(INPUT RECORDS)

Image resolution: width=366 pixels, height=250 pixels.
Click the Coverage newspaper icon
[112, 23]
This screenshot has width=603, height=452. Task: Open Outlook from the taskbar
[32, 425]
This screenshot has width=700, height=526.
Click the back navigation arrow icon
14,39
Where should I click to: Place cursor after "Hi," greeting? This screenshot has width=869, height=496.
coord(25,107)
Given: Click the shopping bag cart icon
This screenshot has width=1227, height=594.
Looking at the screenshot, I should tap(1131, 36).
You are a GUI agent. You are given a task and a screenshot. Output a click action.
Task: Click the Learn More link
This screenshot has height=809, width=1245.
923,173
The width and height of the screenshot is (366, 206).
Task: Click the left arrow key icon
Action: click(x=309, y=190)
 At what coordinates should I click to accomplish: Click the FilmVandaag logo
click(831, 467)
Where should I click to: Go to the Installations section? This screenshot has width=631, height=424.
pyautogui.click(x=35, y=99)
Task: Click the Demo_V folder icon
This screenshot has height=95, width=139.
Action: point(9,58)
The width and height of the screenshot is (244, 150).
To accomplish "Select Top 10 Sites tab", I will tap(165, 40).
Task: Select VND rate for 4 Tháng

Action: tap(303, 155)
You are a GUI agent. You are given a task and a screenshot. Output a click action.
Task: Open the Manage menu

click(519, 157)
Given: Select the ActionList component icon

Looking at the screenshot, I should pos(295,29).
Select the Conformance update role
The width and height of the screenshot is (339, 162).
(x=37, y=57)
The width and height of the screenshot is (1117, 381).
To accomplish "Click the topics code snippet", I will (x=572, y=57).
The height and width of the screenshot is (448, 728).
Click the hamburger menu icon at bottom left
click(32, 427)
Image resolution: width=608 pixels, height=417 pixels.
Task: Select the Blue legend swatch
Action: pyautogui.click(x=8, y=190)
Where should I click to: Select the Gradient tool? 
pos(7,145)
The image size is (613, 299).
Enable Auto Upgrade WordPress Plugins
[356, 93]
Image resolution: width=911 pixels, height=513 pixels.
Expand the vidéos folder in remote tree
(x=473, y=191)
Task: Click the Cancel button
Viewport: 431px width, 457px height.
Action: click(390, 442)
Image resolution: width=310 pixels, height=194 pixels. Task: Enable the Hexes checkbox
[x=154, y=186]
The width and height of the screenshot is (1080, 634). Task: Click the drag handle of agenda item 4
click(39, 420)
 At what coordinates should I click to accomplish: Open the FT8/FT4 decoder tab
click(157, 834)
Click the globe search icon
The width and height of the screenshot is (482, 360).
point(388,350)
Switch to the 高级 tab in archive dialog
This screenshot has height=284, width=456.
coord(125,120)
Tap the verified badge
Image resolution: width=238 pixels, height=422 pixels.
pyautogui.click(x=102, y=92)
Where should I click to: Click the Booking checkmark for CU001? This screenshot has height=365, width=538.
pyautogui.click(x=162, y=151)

(End INPUT RECORDS)

_REQUIRED WORK_.
Word for word, restate the entries from the first line to the line that has "Given: Click the shopping bag cart icon", both included, and nothing else.

_RESPONSE_.
Image resolution: width=366 pixels, height=250 pixels.
Click the Coverage newspaper icon
[112, 23]
This screenshot has width=603, height=452. Task: Open Outlook from the taskbar
[32, 425]
This screenshot has width=700, height=526.
Click the back navigation arrow icon
14,39
Where should I click to: Place cursor after "Hi," greeting? This screenshot has width=869, height=496.
coord(25,107)
Given: Click the shopping bag cart icon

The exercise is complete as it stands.